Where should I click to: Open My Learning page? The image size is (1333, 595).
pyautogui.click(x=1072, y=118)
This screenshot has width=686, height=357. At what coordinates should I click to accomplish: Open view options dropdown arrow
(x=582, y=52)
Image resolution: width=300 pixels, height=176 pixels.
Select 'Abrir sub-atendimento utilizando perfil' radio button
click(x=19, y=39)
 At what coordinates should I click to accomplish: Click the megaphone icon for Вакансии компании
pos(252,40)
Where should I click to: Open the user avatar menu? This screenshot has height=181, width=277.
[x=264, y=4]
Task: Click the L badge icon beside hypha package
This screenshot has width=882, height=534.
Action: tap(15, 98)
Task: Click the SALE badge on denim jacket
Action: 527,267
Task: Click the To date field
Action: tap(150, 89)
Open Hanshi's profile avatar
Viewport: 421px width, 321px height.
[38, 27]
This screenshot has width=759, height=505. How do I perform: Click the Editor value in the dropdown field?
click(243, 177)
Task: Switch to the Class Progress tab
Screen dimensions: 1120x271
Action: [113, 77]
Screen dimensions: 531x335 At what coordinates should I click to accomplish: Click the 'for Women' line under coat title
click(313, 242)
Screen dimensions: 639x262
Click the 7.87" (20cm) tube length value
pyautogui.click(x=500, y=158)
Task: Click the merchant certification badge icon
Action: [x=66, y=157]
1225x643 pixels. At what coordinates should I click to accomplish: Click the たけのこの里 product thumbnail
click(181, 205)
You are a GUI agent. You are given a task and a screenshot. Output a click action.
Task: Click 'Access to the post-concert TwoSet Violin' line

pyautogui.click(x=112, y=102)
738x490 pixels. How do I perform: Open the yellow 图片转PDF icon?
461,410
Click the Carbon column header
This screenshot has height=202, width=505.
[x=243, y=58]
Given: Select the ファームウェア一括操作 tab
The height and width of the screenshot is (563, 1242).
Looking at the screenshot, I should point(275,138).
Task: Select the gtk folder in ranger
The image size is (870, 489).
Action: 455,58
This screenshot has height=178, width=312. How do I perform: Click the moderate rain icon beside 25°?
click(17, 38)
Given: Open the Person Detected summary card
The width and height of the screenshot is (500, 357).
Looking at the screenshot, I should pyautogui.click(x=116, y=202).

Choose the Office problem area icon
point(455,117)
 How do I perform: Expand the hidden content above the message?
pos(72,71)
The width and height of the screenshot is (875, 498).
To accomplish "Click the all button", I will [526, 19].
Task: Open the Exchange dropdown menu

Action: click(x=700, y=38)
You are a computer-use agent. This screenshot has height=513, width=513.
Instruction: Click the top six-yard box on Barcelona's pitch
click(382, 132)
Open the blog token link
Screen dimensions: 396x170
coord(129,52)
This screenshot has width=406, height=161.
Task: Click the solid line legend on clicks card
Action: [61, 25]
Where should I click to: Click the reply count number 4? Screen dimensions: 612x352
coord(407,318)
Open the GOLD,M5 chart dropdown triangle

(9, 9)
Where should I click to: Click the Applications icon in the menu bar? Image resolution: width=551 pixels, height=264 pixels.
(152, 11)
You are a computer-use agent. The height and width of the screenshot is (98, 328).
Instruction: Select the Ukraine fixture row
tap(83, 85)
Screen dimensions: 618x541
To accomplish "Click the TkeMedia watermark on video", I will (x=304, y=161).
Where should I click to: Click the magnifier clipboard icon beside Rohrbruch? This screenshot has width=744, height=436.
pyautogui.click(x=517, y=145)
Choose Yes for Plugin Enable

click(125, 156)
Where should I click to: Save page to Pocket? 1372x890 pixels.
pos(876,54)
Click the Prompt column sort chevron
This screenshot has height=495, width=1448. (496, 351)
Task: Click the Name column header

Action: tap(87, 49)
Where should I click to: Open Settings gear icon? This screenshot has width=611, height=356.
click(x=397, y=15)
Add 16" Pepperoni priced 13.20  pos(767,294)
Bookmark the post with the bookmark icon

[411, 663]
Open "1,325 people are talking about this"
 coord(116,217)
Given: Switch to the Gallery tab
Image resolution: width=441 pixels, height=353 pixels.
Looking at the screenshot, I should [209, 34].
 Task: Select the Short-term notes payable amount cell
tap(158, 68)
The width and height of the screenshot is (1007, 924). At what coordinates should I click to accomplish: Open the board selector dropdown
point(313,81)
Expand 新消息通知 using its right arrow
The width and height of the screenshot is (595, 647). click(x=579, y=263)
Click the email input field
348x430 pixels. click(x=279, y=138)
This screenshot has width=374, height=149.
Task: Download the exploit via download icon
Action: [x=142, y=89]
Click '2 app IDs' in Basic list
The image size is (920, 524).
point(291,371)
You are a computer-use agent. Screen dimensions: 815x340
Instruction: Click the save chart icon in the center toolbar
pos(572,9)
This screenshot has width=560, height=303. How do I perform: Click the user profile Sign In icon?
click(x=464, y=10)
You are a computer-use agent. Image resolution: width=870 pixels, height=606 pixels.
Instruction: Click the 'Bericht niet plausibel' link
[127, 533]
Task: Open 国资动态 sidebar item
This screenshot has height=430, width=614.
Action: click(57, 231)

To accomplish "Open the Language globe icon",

> [EXERCISE PROMPT] Give only a number, the count of lines above that include the string "Switch".

> [RESPONSE TO THE EXERCISE] 2